THE main Spanish group leading the charge against the Eastside development has denied it is ‘just another hostile anti-Gibraltar voice from Spain’.
Environmentalists Verdemar Ecologistas en Accion has regularly denounced the £340 million marina project on the Rock’s Mediterranean side.
The group recently said it was a ‘disgrace’ that it was left up to them to ‘defend the interests of Andalucia and Spain’.
However, spokesman Antonio Muñoz Secilla told the Olive Press that the group was not motivated by grinding the nationalist axe.
“We are not interested in questions of sovereignty or litigating who owns territorial waters,” Muñoz said.
“The environment has no borders.
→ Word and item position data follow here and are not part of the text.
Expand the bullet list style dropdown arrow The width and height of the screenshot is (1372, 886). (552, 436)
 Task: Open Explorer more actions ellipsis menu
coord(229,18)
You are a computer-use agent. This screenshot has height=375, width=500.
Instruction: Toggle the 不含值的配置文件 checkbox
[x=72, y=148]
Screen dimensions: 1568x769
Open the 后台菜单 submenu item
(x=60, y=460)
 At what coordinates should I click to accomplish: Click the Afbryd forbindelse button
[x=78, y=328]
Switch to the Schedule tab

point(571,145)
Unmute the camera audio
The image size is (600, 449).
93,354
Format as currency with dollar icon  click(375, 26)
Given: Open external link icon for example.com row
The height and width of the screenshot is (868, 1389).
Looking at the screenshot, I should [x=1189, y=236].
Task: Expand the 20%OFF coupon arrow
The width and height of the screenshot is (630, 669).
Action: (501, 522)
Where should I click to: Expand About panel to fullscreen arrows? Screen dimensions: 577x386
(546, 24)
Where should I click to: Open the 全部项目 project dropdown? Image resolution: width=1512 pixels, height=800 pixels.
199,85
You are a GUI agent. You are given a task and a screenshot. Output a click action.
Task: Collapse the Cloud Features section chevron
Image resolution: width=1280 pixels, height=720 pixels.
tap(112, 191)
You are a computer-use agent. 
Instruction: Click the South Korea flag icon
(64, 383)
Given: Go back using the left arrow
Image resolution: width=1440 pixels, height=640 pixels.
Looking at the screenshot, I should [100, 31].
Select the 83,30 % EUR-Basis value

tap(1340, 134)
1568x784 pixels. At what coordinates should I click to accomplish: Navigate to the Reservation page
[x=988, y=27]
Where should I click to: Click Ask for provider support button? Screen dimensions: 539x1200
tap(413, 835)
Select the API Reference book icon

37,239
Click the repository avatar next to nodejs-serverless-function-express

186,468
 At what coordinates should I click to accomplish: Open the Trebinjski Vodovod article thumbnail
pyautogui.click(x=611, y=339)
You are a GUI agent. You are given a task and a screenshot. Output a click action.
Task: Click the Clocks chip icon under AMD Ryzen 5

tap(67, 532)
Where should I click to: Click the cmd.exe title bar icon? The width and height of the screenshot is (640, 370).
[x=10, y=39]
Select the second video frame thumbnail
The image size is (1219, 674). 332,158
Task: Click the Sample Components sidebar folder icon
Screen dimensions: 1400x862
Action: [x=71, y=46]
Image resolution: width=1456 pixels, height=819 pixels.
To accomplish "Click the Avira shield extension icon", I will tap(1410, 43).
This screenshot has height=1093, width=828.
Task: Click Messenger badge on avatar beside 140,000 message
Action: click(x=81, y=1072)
We denounce landfills and other environmental violations in Spain just as quickly as in Gibraltar.
“Verdemar is fighting the stone dumping that Gibraltar is carrying out just as we did during the expansion of the Port of Algeciras.
“We denounced the 700,000 square metres that were reclaimed in the Bay of Algeciras to build that port over several years.”
Verdemar has also complained about the ‘suspicious silence’ from the Spanish foreign ministry over its denuncias in Madrid against the Eastside project.
“We believe that economic interests may explain why there is so much silence from the main political parties in Spain,” Muñoz added.
Gibraltar has imported almost 50,000 tons of rock dug up from quarries in Spain, according to the group, which they claim is damaging protected habitats and archeological sites.
“Not only is the Eastern Strait conservation zone being affected, but also the Sierra de la Utrera, the Manilva River and its habitats protected by European legislation, such as the Hedionda baths, are in danger,” the group complained.
“There are important archaeological sites that show the presence of communities in the area during the Lower Paleolithic, more than 200,000 years ago.
“There are at least 92 caves, 23 of which show human occupation, with traces of the Mesolithic and Neolithic ages, as well as representations of rock art, which is why the Hediondas Underground System was declared a Site of Cultural Interest in 2014.
“In the area of ??the Torcal there is also the archaeological site of Villavieja, occupied since the 2nd millennium BC, whose populations maintained contact with the first Phoenician sailors who came to settle in this area of ??the Mediterranean.